WORK TO COMPLETE
Determine how many lines below include the string "computer". Reply with the number only.

MATERIAL FOR THIS TASK
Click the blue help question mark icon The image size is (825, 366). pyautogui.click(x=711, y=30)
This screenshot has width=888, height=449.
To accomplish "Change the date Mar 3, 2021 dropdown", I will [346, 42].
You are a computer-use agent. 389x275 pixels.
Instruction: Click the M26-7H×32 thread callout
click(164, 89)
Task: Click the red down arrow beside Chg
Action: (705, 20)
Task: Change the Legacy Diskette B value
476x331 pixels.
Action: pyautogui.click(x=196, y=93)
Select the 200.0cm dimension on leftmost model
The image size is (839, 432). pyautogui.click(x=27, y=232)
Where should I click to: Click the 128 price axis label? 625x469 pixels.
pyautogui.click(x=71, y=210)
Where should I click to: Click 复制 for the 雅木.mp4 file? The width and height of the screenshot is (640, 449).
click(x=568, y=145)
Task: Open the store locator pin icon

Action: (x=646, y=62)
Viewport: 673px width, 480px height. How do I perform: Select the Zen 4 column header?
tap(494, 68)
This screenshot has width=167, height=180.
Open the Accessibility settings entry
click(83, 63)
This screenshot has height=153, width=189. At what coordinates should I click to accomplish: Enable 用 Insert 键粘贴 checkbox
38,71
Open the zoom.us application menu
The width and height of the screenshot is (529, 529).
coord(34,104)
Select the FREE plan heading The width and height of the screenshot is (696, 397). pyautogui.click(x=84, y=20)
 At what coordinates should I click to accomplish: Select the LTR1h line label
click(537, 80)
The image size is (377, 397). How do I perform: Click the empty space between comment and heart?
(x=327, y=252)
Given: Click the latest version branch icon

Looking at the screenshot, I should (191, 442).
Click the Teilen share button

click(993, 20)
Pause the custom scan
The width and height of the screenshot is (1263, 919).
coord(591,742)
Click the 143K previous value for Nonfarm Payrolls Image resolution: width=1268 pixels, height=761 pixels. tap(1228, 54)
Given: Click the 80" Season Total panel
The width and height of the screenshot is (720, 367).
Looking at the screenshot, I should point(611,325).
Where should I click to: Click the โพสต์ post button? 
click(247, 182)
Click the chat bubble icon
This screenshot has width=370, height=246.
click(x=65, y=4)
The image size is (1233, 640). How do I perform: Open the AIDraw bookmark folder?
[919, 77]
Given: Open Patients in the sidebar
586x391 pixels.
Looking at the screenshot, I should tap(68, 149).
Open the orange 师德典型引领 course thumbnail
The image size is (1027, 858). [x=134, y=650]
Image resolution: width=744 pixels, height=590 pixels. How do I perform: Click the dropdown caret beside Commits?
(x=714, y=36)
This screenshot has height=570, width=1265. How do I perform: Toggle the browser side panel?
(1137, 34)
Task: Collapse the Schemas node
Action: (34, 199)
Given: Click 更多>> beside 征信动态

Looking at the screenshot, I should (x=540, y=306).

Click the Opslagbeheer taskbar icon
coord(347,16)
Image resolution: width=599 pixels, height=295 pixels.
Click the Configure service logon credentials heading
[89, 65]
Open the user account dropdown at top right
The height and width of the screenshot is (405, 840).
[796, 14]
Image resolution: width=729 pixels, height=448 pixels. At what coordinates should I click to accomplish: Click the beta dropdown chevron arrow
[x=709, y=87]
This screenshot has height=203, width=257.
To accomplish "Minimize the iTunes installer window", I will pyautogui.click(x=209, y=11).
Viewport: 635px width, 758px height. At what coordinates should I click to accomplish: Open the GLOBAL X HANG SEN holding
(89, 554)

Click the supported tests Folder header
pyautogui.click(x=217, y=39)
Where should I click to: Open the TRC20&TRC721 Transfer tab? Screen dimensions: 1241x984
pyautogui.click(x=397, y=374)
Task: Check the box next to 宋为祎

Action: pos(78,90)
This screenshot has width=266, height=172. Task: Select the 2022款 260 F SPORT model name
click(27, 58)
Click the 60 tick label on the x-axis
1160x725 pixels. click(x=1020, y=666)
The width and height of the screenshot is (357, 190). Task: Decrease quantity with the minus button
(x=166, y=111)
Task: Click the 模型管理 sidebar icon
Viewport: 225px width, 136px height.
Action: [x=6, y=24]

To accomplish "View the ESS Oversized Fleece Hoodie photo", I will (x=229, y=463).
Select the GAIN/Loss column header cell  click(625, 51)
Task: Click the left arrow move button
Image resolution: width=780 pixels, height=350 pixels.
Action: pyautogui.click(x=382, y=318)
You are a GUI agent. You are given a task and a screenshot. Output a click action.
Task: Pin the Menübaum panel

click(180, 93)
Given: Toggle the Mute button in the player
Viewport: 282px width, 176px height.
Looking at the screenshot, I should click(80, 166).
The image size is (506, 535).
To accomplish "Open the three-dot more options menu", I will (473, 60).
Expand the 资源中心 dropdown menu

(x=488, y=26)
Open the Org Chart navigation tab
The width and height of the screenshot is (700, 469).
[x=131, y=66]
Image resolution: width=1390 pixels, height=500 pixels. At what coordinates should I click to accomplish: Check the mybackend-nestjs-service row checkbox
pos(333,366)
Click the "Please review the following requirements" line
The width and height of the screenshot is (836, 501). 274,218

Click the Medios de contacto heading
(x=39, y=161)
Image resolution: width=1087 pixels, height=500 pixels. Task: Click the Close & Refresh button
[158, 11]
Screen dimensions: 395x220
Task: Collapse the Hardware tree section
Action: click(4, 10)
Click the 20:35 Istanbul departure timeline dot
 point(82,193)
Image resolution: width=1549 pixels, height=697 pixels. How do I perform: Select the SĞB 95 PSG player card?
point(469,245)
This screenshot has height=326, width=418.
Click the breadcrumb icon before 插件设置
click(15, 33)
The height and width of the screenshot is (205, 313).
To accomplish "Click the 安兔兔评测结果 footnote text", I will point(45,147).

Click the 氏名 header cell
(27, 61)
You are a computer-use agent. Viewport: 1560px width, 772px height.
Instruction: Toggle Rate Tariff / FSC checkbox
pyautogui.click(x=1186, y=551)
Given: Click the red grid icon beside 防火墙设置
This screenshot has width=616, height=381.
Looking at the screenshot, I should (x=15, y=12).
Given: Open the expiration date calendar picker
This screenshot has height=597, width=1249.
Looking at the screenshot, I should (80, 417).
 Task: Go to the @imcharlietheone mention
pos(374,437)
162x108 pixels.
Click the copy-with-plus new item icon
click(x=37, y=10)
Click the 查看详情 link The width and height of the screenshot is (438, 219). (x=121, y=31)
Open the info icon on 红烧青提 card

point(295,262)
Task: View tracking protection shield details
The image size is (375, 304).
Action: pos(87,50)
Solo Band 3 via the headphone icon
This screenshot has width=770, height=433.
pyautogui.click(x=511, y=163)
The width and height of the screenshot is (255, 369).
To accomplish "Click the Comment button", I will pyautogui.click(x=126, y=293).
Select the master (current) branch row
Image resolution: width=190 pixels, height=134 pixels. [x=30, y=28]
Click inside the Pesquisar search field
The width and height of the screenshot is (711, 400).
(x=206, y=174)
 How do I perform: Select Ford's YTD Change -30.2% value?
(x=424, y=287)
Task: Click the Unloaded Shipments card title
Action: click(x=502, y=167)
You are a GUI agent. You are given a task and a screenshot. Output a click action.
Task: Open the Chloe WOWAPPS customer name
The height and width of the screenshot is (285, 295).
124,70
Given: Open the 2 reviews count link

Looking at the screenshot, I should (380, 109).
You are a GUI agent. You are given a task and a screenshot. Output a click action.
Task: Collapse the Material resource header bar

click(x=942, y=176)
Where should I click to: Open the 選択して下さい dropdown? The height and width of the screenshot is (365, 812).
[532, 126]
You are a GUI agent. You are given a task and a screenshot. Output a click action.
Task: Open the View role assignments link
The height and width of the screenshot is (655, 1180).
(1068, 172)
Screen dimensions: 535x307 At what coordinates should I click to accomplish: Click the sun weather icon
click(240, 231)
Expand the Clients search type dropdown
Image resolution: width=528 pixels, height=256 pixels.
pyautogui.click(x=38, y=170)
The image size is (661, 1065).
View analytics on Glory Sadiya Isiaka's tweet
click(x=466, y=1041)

WRITTEN SOLUTION
2